▸ **Available records**
....
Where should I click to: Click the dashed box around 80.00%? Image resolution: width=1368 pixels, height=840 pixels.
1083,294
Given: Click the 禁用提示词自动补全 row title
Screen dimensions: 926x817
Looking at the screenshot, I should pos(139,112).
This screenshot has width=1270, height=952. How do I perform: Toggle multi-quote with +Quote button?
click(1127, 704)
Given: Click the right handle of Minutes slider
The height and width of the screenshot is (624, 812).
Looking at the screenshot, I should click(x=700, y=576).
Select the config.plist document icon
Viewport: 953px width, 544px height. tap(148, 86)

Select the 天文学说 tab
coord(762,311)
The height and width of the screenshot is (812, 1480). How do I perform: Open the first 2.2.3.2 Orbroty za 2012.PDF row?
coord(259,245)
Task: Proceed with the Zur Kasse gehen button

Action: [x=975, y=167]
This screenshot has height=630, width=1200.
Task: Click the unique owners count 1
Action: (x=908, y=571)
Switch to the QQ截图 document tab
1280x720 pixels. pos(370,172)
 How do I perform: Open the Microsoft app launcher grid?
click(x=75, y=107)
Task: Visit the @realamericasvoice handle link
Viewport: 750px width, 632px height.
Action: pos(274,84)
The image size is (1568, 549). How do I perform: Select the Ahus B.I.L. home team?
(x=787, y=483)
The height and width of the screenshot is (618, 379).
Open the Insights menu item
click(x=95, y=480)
....
▸ **The problem**
How many lines in the entries above hold the word "Given"? Reply with the number by itself.

▸ **Your solution**
2